[EXTRACT TO READ]

* * *

A Physician Will Lead Them

I began my career in health care management and finance with a health system, Appalachian Regional Healthcare, based in Lexington, Kentucky. ARH provided hospital and home health services in one of the most troubled regions in the United States, central Appalachia. From there, I moved on to a major accounting firm and until the mid-1990s, focused almost exclusively on hospitals, nursing homes, and home health agencies; institutional providers in essence.

My early involvement with physicians focused around the “acquisition” of primary care practices by health care systems. The health system’s objective then was to “gain control” or “get in front” of the referral network in an effort to direct services to the system’s providers. From the perspective of a hospital administrator in the 1990s, this made perfect strategic sense and for some systems, while initially difficult, the strategy ultimately paid market share dividends.

Like many people who have had the benefit of considerable experience, my view of this strategy  has changed considerably. Winston Churchill’s quote, “However beautiful the strategy, you should occasionally look at the results”, resonates with me.

* * *

[TASK STATEMENT]
Continue the essay above on physicians and health care strategy, starting after its final sentence and keeping the first-person voice.

* * *

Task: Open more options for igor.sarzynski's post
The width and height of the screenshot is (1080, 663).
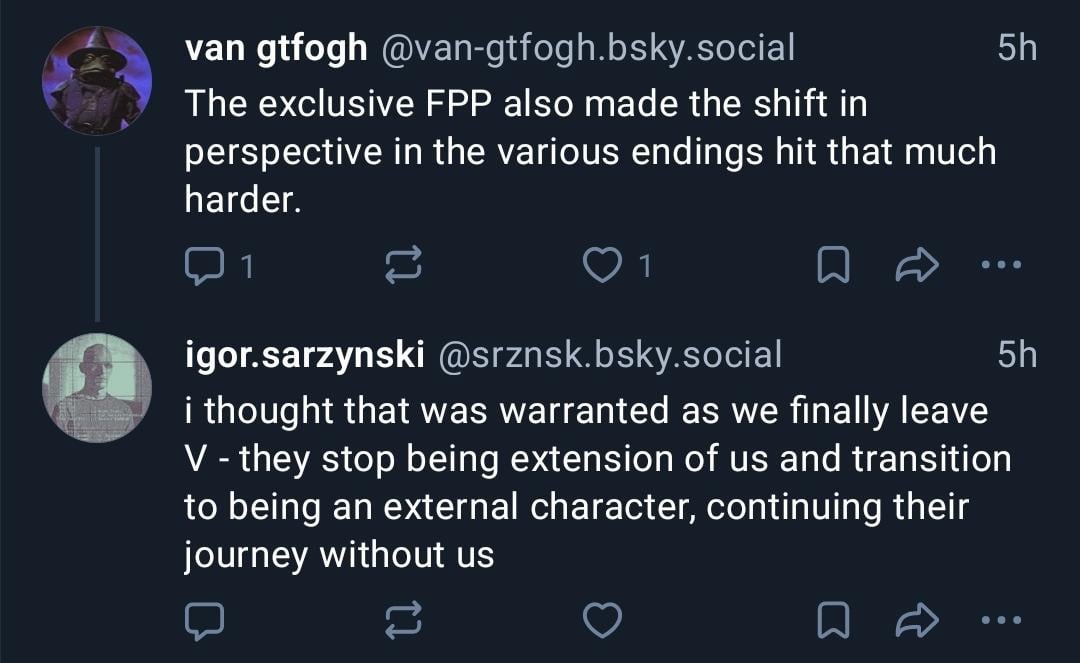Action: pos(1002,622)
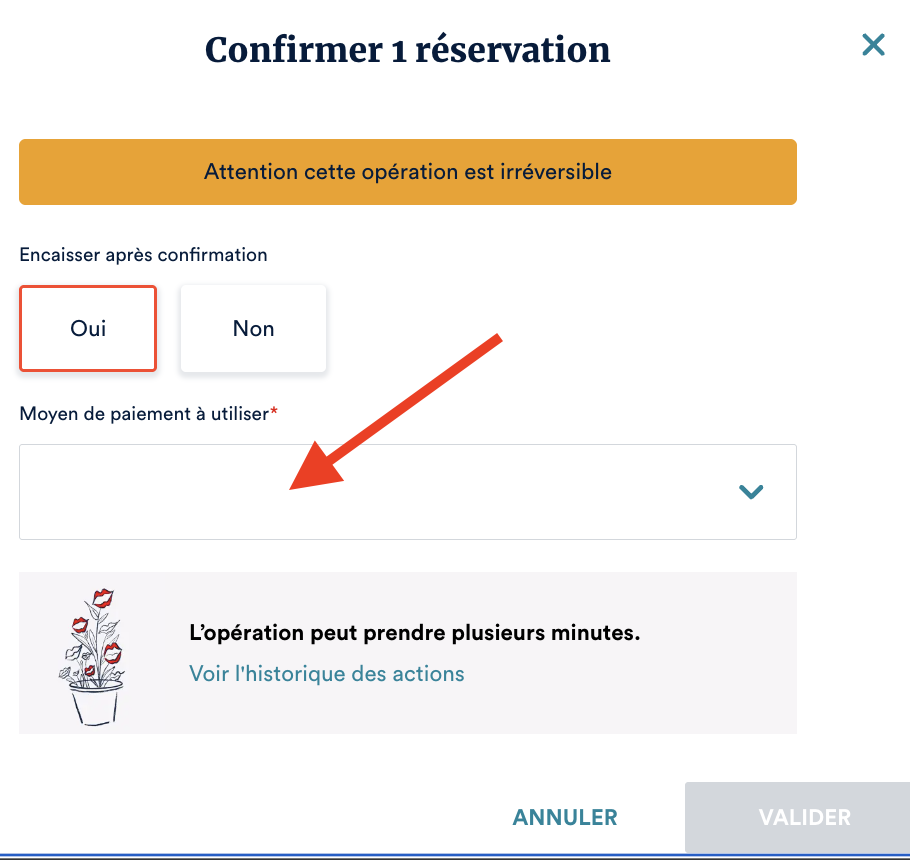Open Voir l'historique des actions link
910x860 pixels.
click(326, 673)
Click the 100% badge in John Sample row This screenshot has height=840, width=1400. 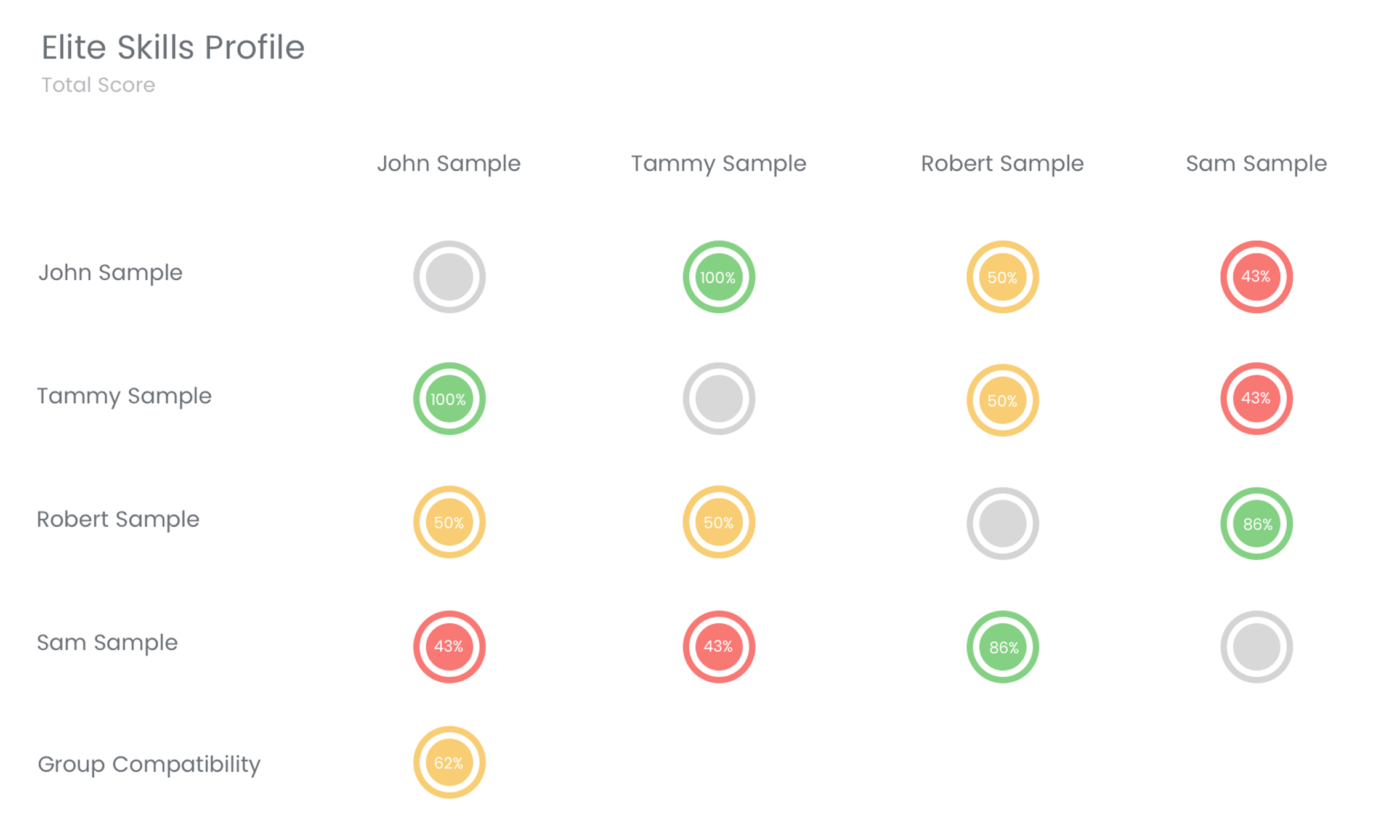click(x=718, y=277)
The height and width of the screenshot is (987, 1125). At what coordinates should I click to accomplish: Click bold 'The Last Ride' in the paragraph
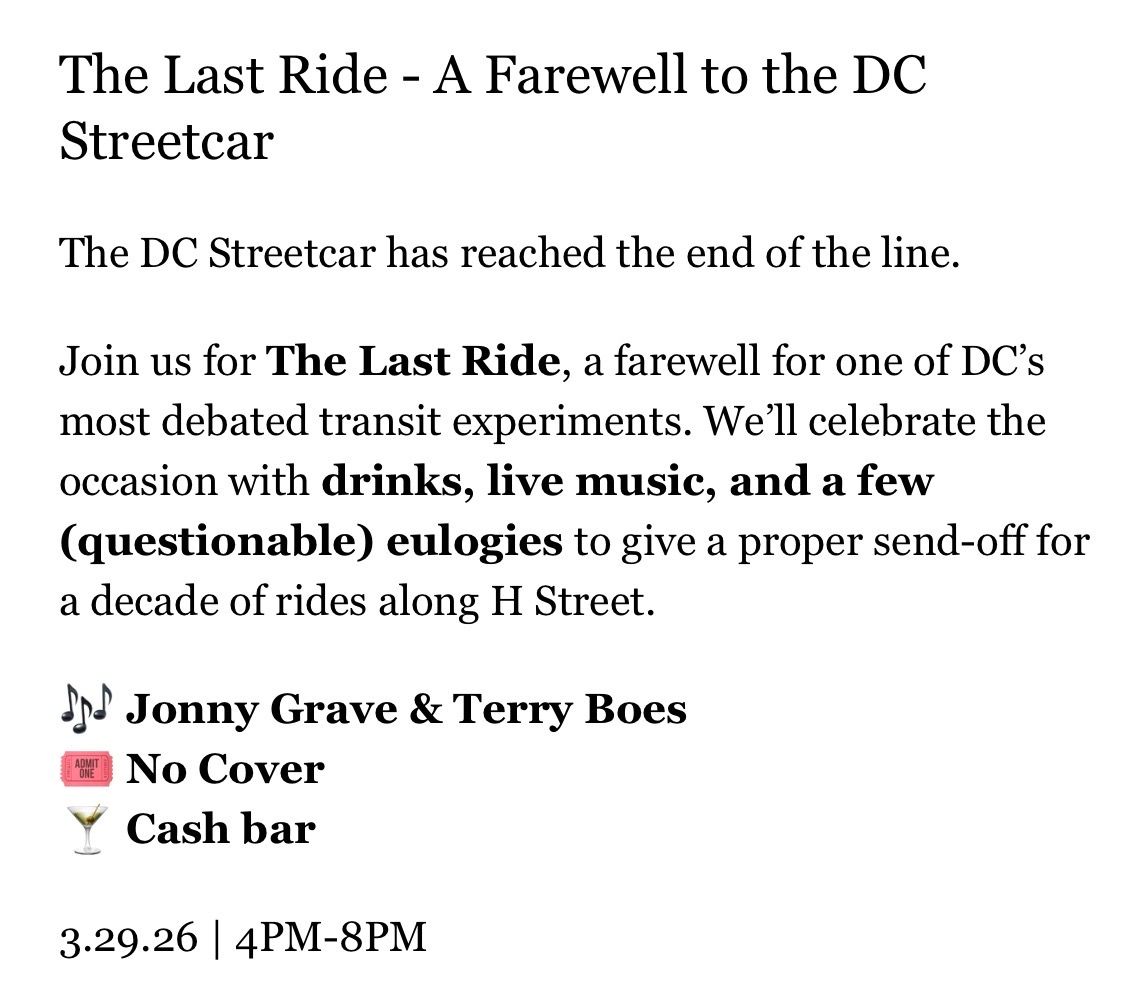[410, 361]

* * *

[EXERCISE RESULT]
I would argue that, from the standpoint of the community, employment of primary care physicians by health systems has been an abject failure.

Why? Well there are the obvious points: Access to primary care physicians has become more restricted as fewer medical students are entering the field and those who do are restricting their hours of availability. Primary care physician earnings, while increasing early on during the post-transaction boom, have gone bust. Economies of scale have not materialized. And so on.

But the main reason this strategy has been a failure is that it was built upon a fundamentally flawed objective…filling hospital beds, utilizing expensive diagnostic equipment and directing (and increasing) referrals to favored specialists.

Today, it has become crystal clear that keeping people healthy is the right goal for communities, and by extension for health systems. Doing so lowers the cost of health care and improves the health of the citizens of the community. A new focus is needed.

Will Hospitals provide this new focus? I don’t think so because the incentives remain the same for hospitals (and likely will under the current proposed reform, at least over the next several years). And, while we have some great leaders in our C-Suites, those willing to bet their careers on innovation are few and far between. The new focus and leadership will  need to come from primary care physicians.

Primary care docs have their backs against the proverbial wall. Reimbursement formulas are constructed in a way that disadvantages them as a group, with only paltry payments for office visits and hospital rounding. Many are frustrated and some would be retired except that they fear a retirement in relative poverty.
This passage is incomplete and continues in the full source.